The defence was legitimate under the plea of non-assumpsit. The action was for commissions which the-plaintiff claimed to have been earned in his employment under his contract with the defendant. The allegation of the defence was that the plaintiff, in the course of that employment, had been guilty of malfeasance. It reached directly to the consideration. Under the plea, the defendant was entitled to prove everything which could show that, at the time the action was commenced, the plaintiff, ex cequo et bono, ought not to recover: Gaw v. Walcott, 10 Barr 43. In Heck v.
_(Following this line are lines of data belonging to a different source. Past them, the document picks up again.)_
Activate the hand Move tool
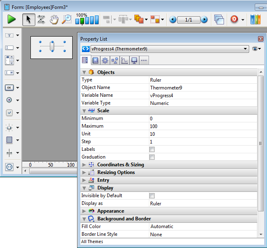The image size is (267, 248). click(x=54, y=19)
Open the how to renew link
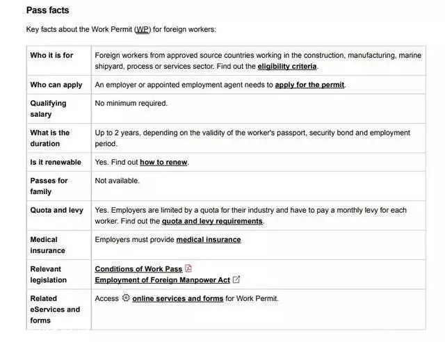 coord(163,163)
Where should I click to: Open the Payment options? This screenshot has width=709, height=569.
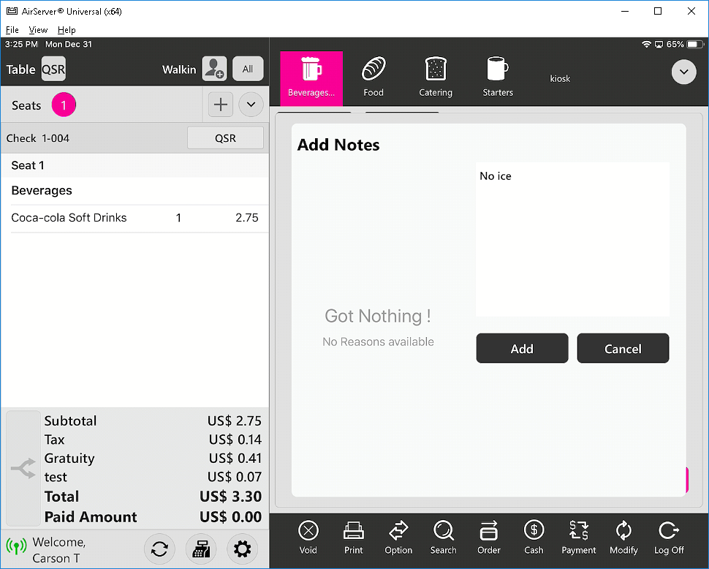coord(579,537)
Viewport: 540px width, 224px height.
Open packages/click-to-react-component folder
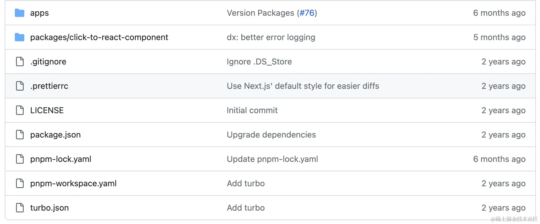coord(99,37)
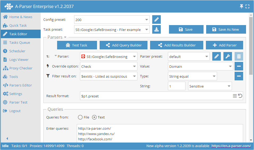Screen dimensions: 254x150
Task: Click the String value input field
Action: tap(176, 86)
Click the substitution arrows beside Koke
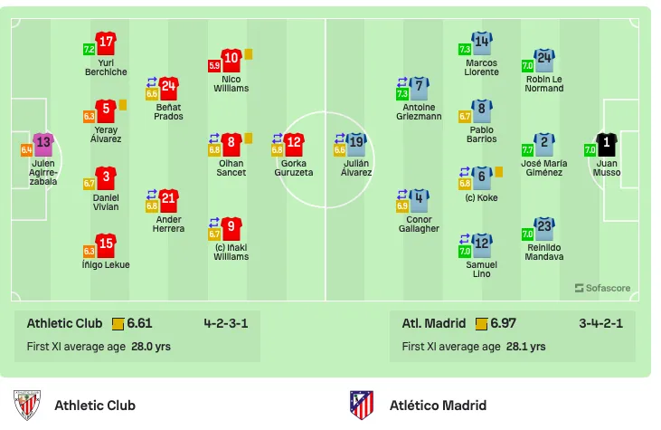 pos(464,172)
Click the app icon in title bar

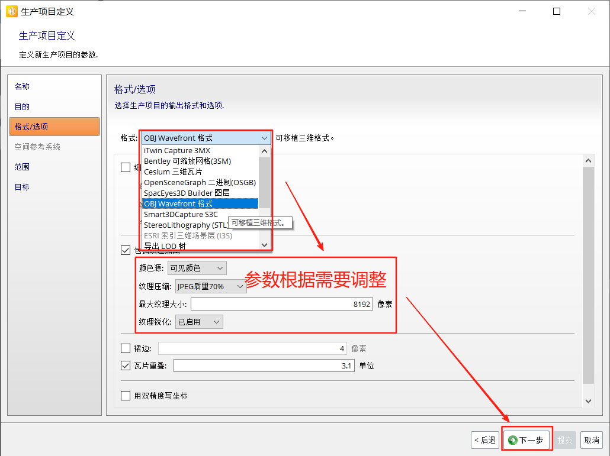11,11
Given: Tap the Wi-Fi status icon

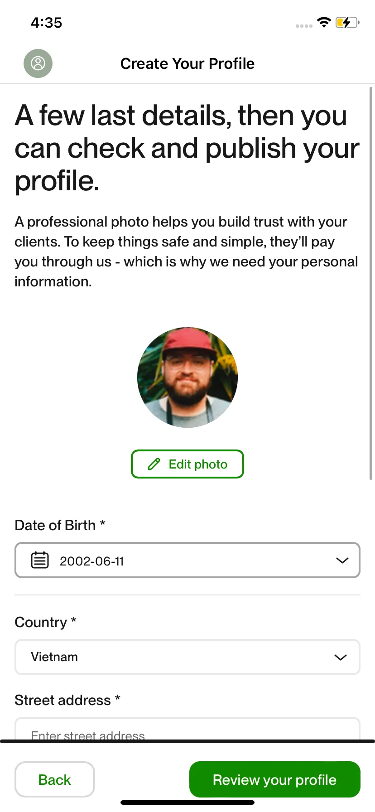Looking at the screenshot, I should click(324, 22).
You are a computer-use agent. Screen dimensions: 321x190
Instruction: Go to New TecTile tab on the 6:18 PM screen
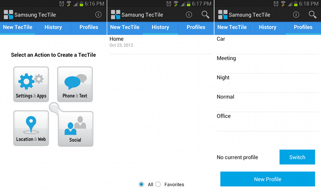coord(232,27)
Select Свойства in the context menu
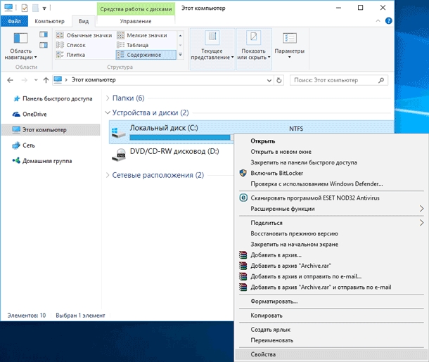Image resolution: width=429 pixels, height=362 pixels. [264, 354]
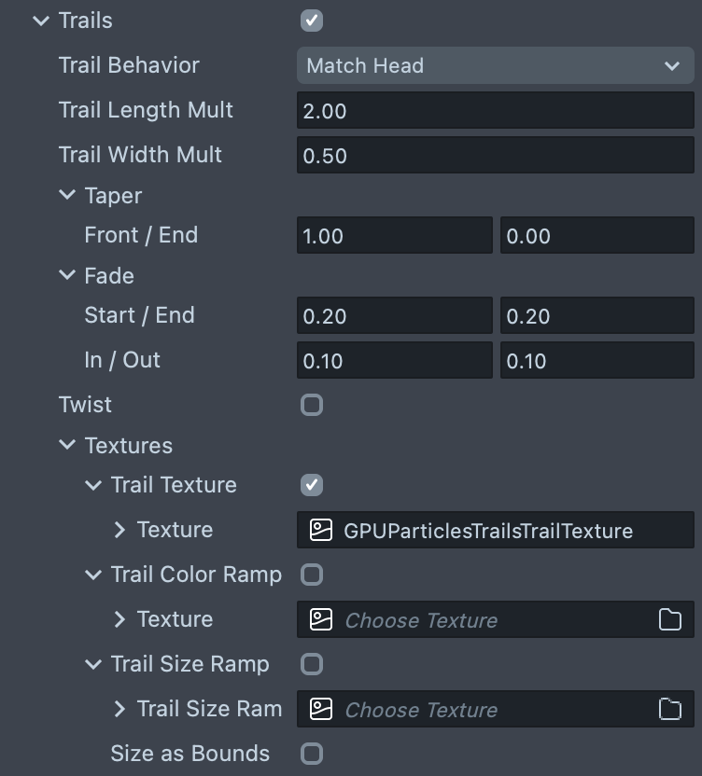Click the Trail Width Mult value field

click(x=495, y=156)
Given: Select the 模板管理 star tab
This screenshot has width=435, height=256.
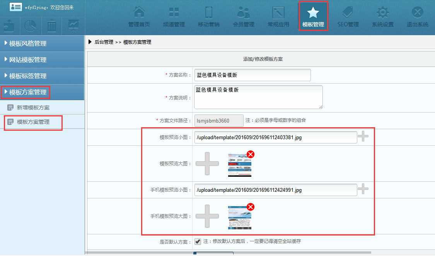Looking at the screenshot, I should point(313,16).
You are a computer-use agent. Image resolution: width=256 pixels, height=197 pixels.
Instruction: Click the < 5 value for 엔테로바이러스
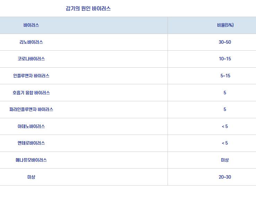pos(225,143)
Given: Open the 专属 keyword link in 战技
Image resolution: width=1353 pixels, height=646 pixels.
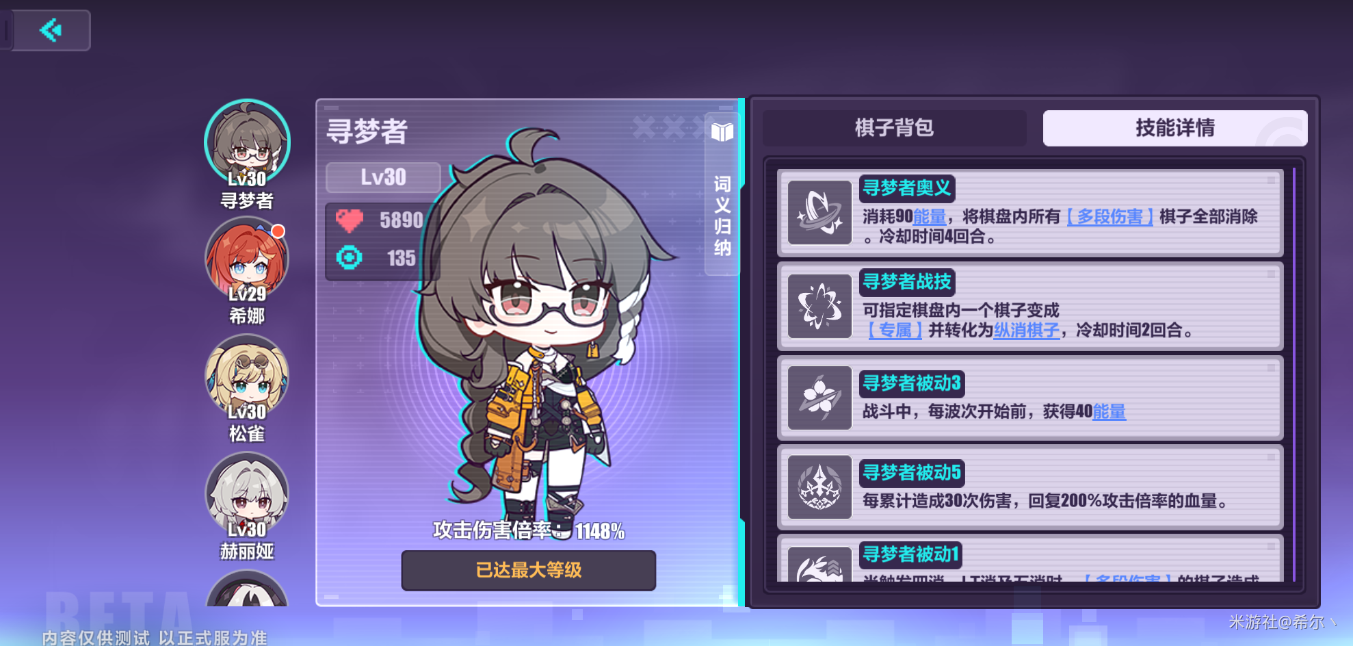Looking at the screenshot, I should [x=895, y=331].
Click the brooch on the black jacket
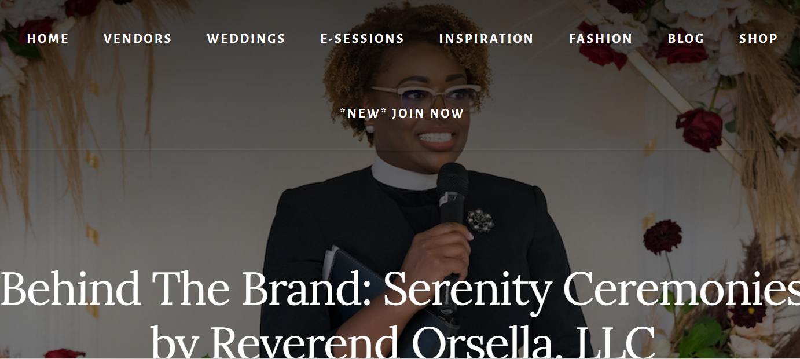Viewport: 800px width, 359px height. (x=480, y=219)
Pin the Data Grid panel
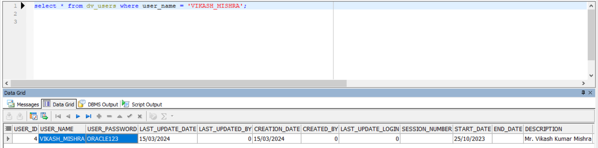Screen dimensions: 598x148 click(x=583, y=93)
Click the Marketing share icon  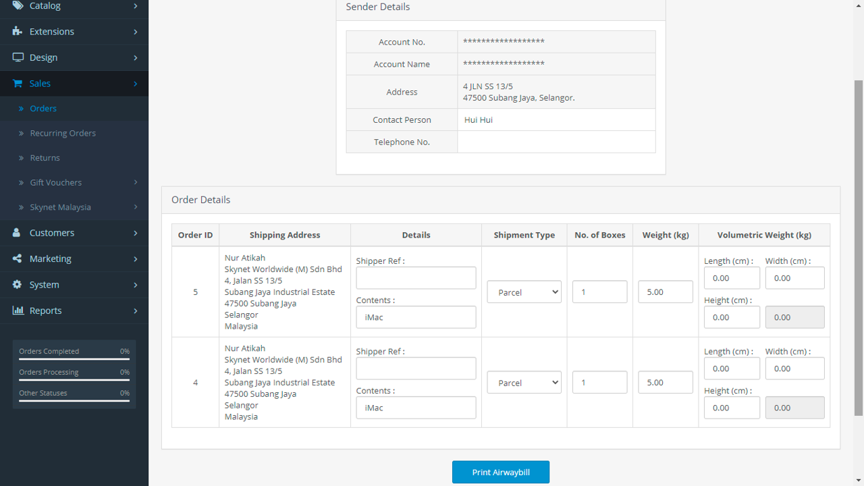(x=18, y=259)
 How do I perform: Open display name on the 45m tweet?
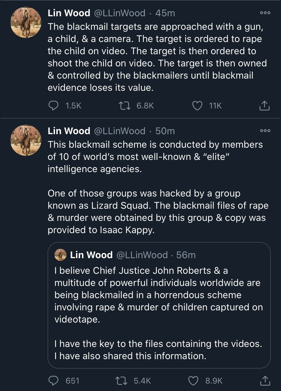(x=69, y=13)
Shener, 4 S. & R. 258, which was an action brought by a housekeeper for wages, the defendant, under the general issue and without notice, was permitted to prove the plaintiff’s “ misconduct in her office to defeat her claim.” “The evidence,” it was said by Gibson, C. J., “ was strictly admissible, for it went to the consideration, which was the gist of the action.” A plea' of set-off would have been incongruous, as well as superfluous.
Judgment reversed, and a venire facias de novo awarded.